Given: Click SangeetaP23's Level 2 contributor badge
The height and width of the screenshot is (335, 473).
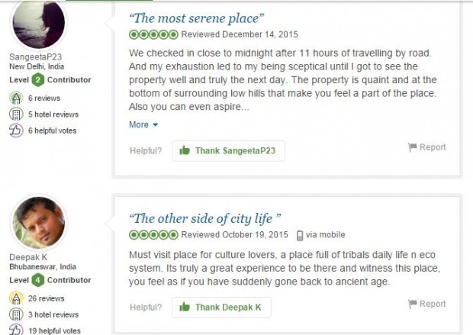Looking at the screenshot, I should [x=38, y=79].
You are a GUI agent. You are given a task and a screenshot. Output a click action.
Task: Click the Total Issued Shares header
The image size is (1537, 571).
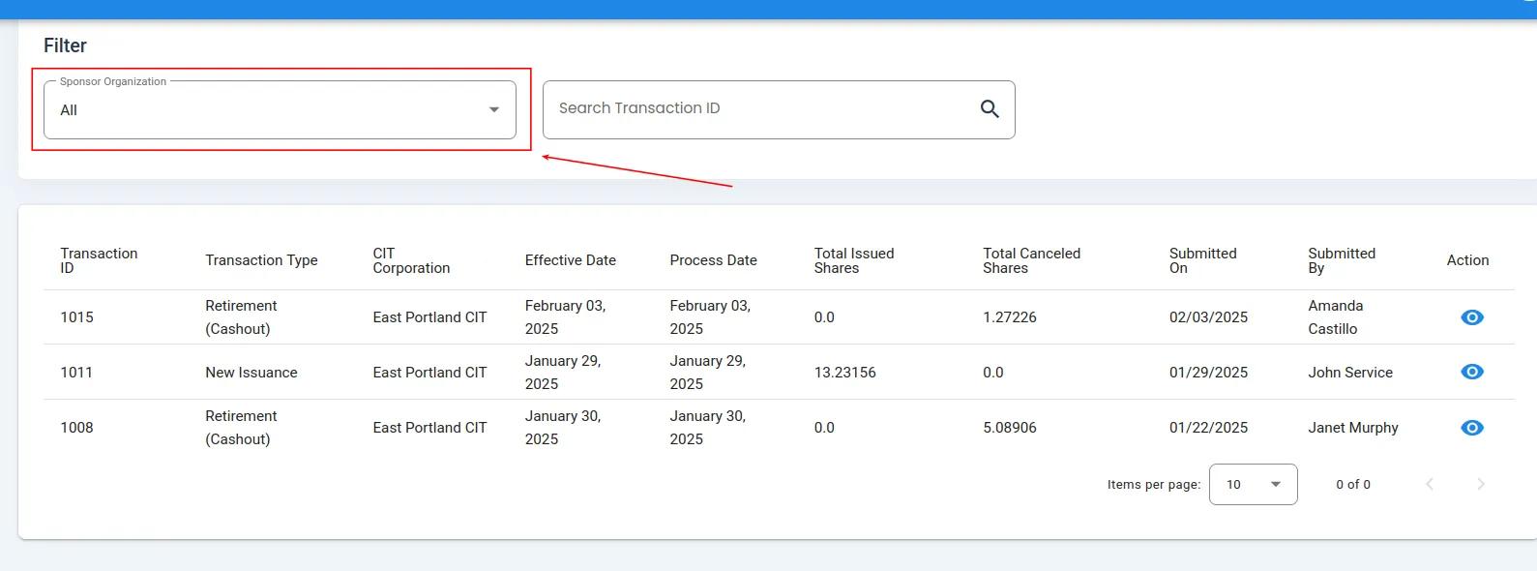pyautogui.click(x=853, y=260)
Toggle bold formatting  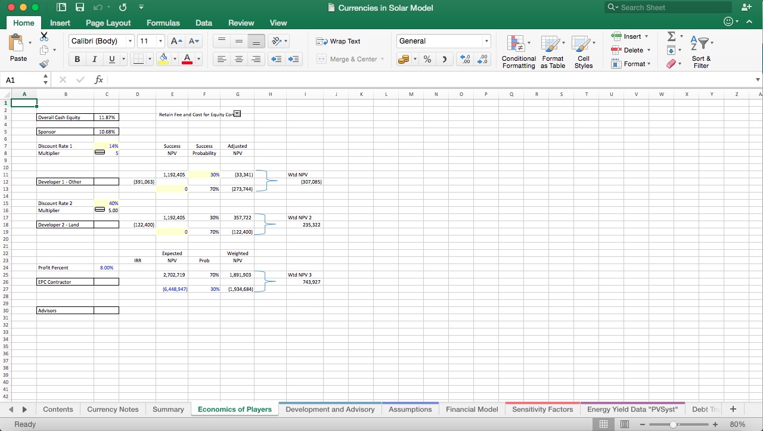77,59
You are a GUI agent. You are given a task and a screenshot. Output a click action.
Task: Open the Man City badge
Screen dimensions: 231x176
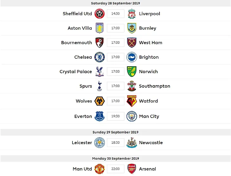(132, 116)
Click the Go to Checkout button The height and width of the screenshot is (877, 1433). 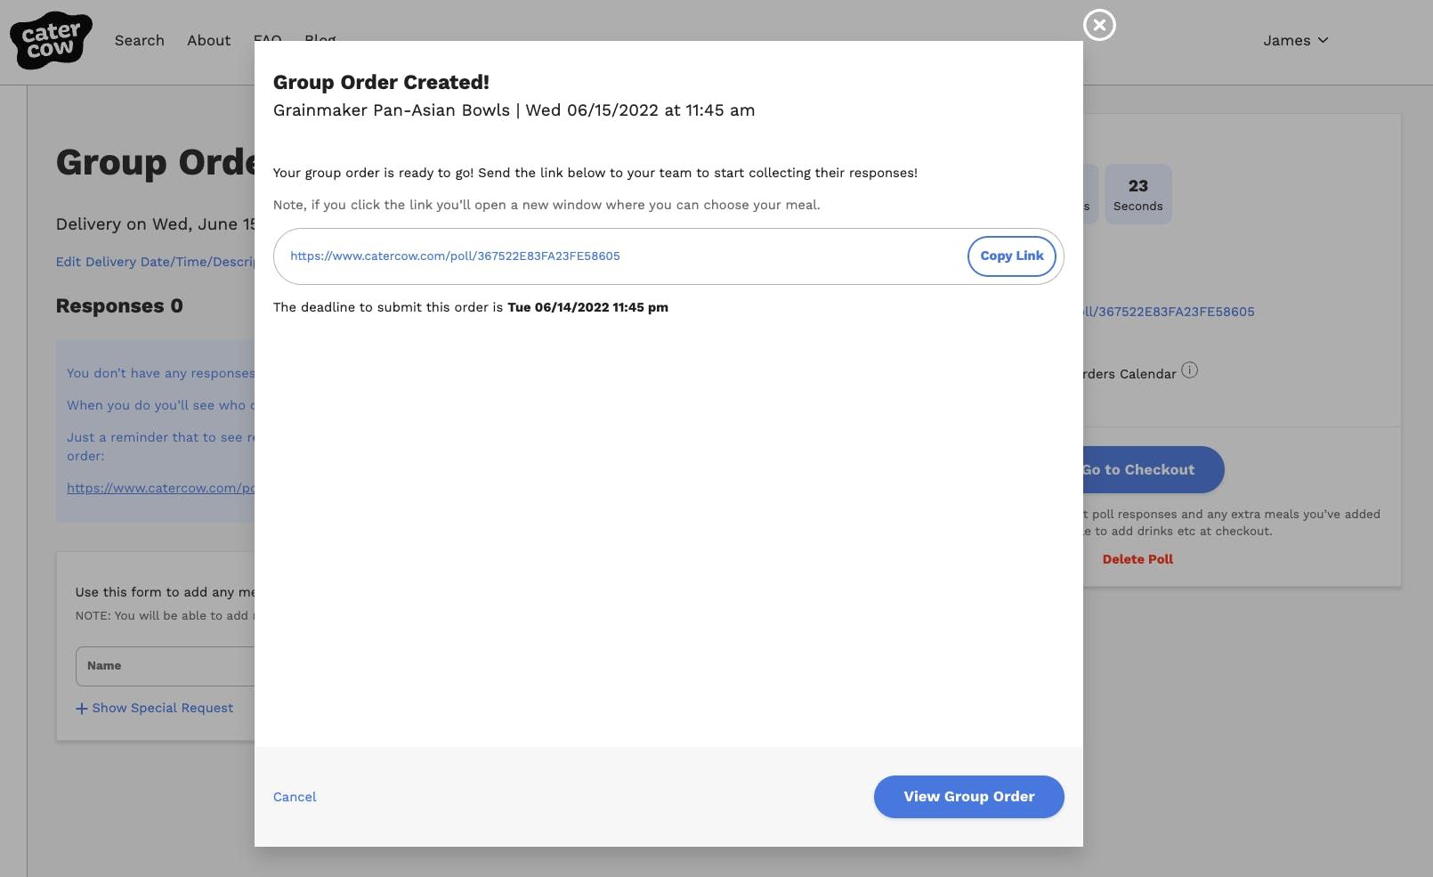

§ **Directions**
Repeat word for word, and nothing more, the lines between the line containing "Screen dimensions: 231x176" and the last line of the records above, inclusive, without pictures.

§ **Your solution**
Screen dimensions: 231x176
(132, 116)
Click the Go to Checkout button The height and width of the screenshot is (877, 1433). 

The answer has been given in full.